++++ Sayfa metni
Öncelikle şunu söylemeliyim ki alışılagelmiş historical romansların kurgularından oldukça farklı bir kurgusu vardı. Sömürgelerdeki hayatı anlatması, o zamanlardaki oradaki hayata değinmesi çok güzel bir değişiklikti. Çiftlik hayatı ama aristokrasiyi biraz yakalayan bir hayat... onlar kadar şatafatlı değil belki ama yine de bir şekilde o kuralları yakalayan bir hayatları vardı. O yüzden sevdim diyebilirim.
Cassie'nin güçlü karakteri, bir erkeğin yaptığı işleri yapması, erkek kardeşi büyüyene kadar çiftliği elinde tutma çabası, yönetmesi. her şeyle baş etme çabası ve kendi doğruları söz konusu olduğunda diğer insanların neler düşündüğünü, söylediğini önemsememesi çok güzeldi.
Cassie'nin kölelerle ve çalışanlarla beraber çiftlikte çalışması, hepsini aileden biri gibi düşünerek davranması çok güzel detaylardı. Hatta Alec'in mahkum olduğu düşünülürken bile onu dışlamaması da öyle...
Alec ise... tamamen bilmediği topraklarda işkence edilmiş, dışlanmış ve köle olarak çalışmaya zorlanması karşısındaki güçlü duruşu çok güzeldi. Çiftlik işlerini yapmaktan gocunmaması, her şeye el atar modda olması, atlardan anlaması ve bu konuda Cassie'ye yardımcı olması da çok güzeldi. Özellikle de Cassie'nin küçük kardeşi Jamie ile olan ilişkisi çok tatlıydı. Jamie zaten kitaptaki en şeker-tatlı detaydı.
++++++++
++++ Veri satırları
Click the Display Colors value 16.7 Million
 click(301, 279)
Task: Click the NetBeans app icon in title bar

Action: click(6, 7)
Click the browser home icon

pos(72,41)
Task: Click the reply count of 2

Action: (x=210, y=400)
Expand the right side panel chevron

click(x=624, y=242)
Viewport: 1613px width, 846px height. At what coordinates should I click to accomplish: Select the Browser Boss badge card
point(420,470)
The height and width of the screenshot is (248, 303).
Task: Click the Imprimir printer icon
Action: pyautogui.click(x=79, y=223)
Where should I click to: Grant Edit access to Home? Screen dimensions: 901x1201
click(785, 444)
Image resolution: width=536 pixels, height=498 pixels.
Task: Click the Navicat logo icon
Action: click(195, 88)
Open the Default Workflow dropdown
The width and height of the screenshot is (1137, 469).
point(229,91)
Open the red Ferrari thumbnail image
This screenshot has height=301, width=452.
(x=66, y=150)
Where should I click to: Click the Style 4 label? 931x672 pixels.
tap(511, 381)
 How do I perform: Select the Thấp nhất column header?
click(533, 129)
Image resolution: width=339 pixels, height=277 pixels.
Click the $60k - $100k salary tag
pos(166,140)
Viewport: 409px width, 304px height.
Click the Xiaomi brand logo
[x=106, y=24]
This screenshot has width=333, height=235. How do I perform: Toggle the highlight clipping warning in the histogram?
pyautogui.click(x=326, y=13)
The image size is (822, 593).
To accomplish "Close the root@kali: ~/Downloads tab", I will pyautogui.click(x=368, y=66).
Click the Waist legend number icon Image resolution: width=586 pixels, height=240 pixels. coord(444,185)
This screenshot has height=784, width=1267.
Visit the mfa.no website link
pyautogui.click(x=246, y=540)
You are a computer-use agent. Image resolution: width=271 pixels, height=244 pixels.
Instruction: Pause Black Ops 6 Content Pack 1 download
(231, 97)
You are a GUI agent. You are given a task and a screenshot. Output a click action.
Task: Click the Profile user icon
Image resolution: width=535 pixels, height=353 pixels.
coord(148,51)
++++++++
> _Görevin istediği_
Kitap incelemesinde "Cassie'nin kölelerle ve" sözcüklerini içeren yerle başlayıp "en şeker-tatlı detaydı." ile biten bölümü hiç değiştirmeden alıntılayınız.

> _Çözüm_
Cassie'nin kölelerle ve çalışanlarla beraber çiftlikte çalışması, hepsini aileden biri gibi düşünerek davranması çok güzel detaylardı. Hatta Alec'in mahkum olduğu düşünülürken bile onu dışlamaması da öyle...
Alec ise... tamamen bilmediği topraklarda işkence edilmiş, dışlanmış ve köle olarak çalışmaya zorlanması karşısındaki güçlü duruşu çok güzeldi. Çiftlik işlerini yapmaktan gocunmaması, her şeye el atar modda olması, atlardan anlaması ve bu konuda Cassie'ye yardımcı olması da çok güzeldi. Özellikle de Cassie'nin küçük kardeşi Jamie ile olan ilişkisi çok tatlıydı. Jamie zaten kitaptaki en şeker-tatlı detaydı.